Work request ->
Please write out, exactly as given, every line of the entries below up to and including the line with "PMG (306, 1074)".
--- Study material Enclosed Below ---
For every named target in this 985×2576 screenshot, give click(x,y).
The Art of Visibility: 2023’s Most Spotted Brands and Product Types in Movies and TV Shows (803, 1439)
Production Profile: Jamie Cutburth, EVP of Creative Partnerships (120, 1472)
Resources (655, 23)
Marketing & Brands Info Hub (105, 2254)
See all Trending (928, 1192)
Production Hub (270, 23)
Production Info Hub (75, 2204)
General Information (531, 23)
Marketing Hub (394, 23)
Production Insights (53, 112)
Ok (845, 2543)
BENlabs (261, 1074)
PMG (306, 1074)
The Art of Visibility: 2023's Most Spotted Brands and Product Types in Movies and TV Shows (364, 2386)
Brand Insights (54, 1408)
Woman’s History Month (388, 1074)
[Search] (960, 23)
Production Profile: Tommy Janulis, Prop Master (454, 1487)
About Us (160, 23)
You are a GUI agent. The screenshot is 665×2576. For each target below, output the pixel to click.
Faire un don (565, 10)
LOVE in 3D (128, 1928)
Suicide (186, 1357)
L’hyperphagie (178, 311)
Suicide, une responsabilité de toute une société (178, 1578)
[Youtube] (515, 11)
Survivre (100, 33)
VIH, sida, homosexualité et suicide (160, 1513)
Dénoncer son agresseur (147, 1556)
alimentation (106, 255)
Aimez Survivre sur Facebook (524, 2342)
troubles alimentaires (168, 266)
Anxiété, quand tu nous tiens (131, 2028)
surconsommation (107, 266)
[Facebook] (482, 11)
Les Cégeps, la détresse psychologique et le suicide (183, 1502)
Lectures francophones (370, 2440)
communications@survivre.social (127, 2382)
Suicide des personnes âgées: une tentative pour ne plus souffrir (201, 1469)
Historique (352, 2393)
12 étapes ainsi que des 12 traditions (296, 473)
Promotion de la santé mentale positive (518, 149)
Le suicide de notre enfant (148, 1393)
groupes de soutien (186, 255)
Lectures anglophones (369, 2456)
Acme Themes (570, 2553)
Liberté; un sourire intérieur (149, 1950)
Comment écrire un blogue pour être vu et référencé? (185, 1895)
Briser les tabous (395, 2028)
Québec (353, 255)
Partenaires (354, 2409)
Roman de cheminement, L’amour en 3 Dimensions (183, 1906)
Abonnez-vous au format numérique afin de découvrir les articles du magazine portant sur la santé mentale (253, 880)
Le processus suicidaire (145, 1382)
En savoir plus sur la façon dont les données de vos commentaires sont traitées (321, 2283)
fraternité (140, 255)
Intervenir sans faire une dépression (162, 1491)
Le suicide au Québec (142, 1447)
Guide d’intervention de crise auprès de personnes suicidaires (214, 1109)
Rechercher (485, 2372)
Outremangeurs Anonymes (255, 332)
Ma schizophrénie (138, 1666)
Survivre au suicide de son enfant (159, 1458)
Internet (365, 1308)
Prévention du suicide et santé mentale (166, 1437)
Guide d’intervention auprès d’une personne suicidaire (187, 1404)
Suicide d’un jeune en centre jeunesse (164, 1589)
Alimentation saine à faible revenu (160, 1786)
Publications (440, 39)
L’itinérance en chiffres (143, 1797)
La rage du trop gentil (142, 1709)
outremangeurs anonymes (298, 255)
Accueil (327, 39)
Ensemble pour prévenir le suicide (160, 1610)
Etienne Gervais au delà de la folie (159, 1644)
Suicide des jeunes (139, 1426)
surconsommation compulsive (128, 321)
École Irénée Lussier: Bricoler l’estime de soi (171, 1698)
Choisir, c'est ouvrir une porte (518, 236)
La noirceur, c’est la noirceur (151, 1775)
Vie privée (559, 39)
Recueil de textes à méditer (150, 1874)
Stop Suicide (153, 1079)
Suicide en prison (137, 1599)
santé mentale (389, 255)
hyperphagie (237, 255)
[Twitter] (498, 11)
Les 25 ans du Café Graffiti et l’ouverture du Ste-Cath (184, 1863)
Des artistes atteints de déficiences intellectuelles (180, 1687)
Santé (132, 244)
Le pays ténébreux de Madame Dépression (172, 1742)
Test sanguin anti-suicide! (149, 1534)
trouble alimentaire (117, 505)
--- End of Enclosed Study material ---
Answer box ->
For every named target in this 985×2576 screenshot, give click(x,y).
The Art of Visibility: 2023’s Most Spotted Brands and Product Types in Movies and TV Shows (803, 1439)
Production Profile: Jamie Cutburth, EVP of Creative Partnerships (120, 1472)
Resources (655, 23)
Marketing & Brands Info Hub (105, 2254)
See all Trending (928, 1192)
Production Hub (270, 23)
Production Info Hub (75, 2204)
General Information (531, 23)
Marketing Hub (394, 23)
Production Insights (53, 112)
Ok (845, 2543)
BENlabs (261, 1074)
PMG (306, 1074)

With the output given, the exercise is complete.